→ **EXCERPTED TEXT**
:::
# How I turned my attic into a home music studio



## Westwood (Jul 28, 2021)

Hi all! Rob here, from Westwood Instruments.

Just posted a video on my YouTube channel about how I turned my attic into a home studio.

*Includes* how I designed a composer's desk with built-in 88-key keyboard, as well as the acoustic treatment I used. At the end is a tour of all the equipment for the gear-heads.

If you like what you see, please subscribe and give it a like. Also tell me what you'd love to see in future videos. I have a big list of stuff already, but would be great to know what you think is missing from your current YouTube watch list


----------



## el-bo (Jul 28, 2021)

Looks interesting! Will check it out, on the morrow


----------



## Markrs (Jul 28, 2021)

Westwood said:


> Hi all! Rob here, from Westwood Instruments.
> 
> Just posted a video on my YouTube channel about how I turned my attic into a home studio.
> 
> ...



Subscribed 🙂


----------



## osterdamus (Jul 29, 2021)

I have a Roland FP-10 digital piano and I'm interested in this sort of solution. However, can't afford the Doepfer just yet. Does anyone have experience with building such a solution with a piano that has a taller profile? Would like some inspiration on what is possible.

(thanks @Markrs 😉)


----------



## Westwood (Jul 29, 2021)

It's tricky, because my legs only just fit under this with the chair at the correct height. The desk is roughly at a 'standard' desk height - 74cm and I'm 5'10. The whole drawer can be removed if I really want more leg space. So with a bigger keyboard, you're desk height will be higher if you still want to get your legs under! The desk that @Jon Meyer made in his video, features a regular keyboard that he removed from the casing to fit in and get a similar profile. I just wasn't quite as brave!
:::
→ **AVAILABLE DATA**

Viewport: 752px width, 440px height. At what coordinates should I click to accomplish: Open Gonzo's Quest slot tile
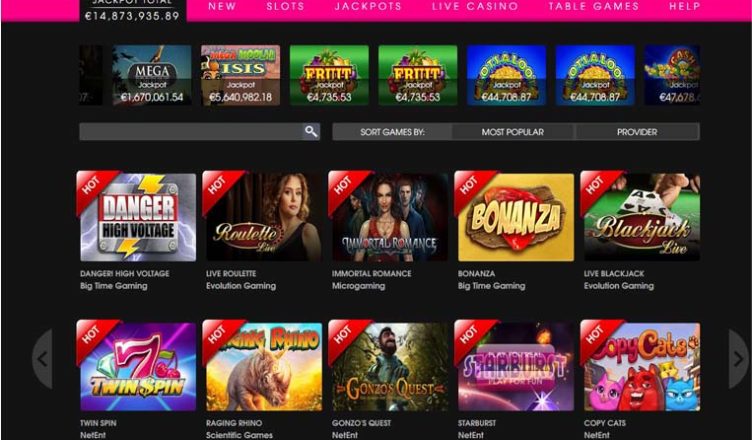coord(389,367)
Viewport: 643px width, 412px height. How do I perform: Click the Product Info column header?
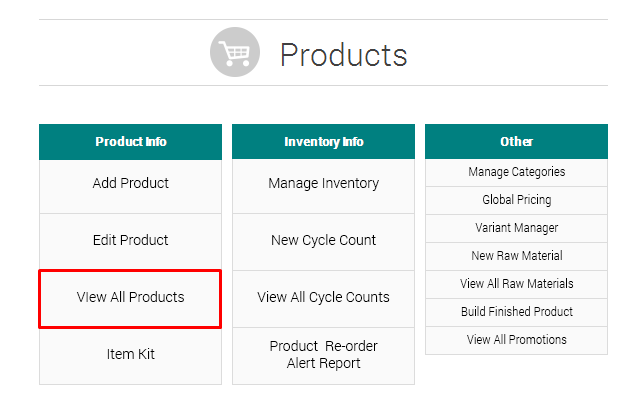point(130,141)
:::
→ **TASKS TO CARRY OUT**
1) Answer these about the attic studio thread, one line each:
(a) What kind of desk does Rob say he designed?
(b) Which digital piano does osterdamus own?
(c) Roughly how high is Rob's desk?
2) Name every distinct username that appears as a poster heading in the attic studio thread.
3) Write the next reply in the attic studio thread, following Westwood's answer about desk height.

→ **FINAL RESULTS**
1)
(a) A composer's desk with a built-in 88-key keyboard.
(b) A Roland FP-10.
(c) About 74cm, roughly a standard desk height.

2) Westwood, el-bo, Markrs, osterdamus

3)
----------



## pulsedownloader (Jul 29, 2021)

Very cool


----------



## wolf (Jul 29, 2021)

congratulations! I dig the music - esp the intro.


----------



## Markrs (Jul 29, 2021)

osterdamus said:


> I have a Roland FP-10 digital piano and I'm interested in this sort of solution. However, can't afford the Doepfer just yet. Does anyone have experience with building such a solution with a piano that has a taller profile? Would like some inspiration on what is possible.
> 
> (thanks @Markrs 😉)


@Gavin McMahan has done this with an FP-10:

Post in thread 'P-45 vs FP-10 MIDI Implementation'
https://vi-control.net/community/threads/p-45-vs-fp-10-midi-implementation.94842/post-4616625











At some point in the future I will probably do the same to my FP-10. I did check on YouTube but I couldn't find a walk through of someone doing it.


----------



## Mr Frodo (Jul 29, 2021)

Congratulations. That looks like a very relaxing place in which to work, and thanks for such an informative video. I'm another subscriber.


----------



## davidson (Jul 29, 2021)

Great looking studio. How's the heat in there during weeks like we've just had?


----------



## Westwood (Jul 29, 2021)

wolf said:


> congratulations! I dig the music - esp the intro.


Thanks


----------



## Westwood (Jul 29, 2021)

davidson said:


> Great looking studio. How's the heat in there during weeks like we've just had?


Not the coolest! There's a big Velux the other end of the room so you can get a breeze going if you don't mind a few extra dB of exterior noise. There's central heating up here for the winter, but if we have any more heatwaves I'll probably get a quiet portable AC unit.


----------



## macmac (Aug 8, 2021)

About how far from the wall are your monitors? Bass traps behind?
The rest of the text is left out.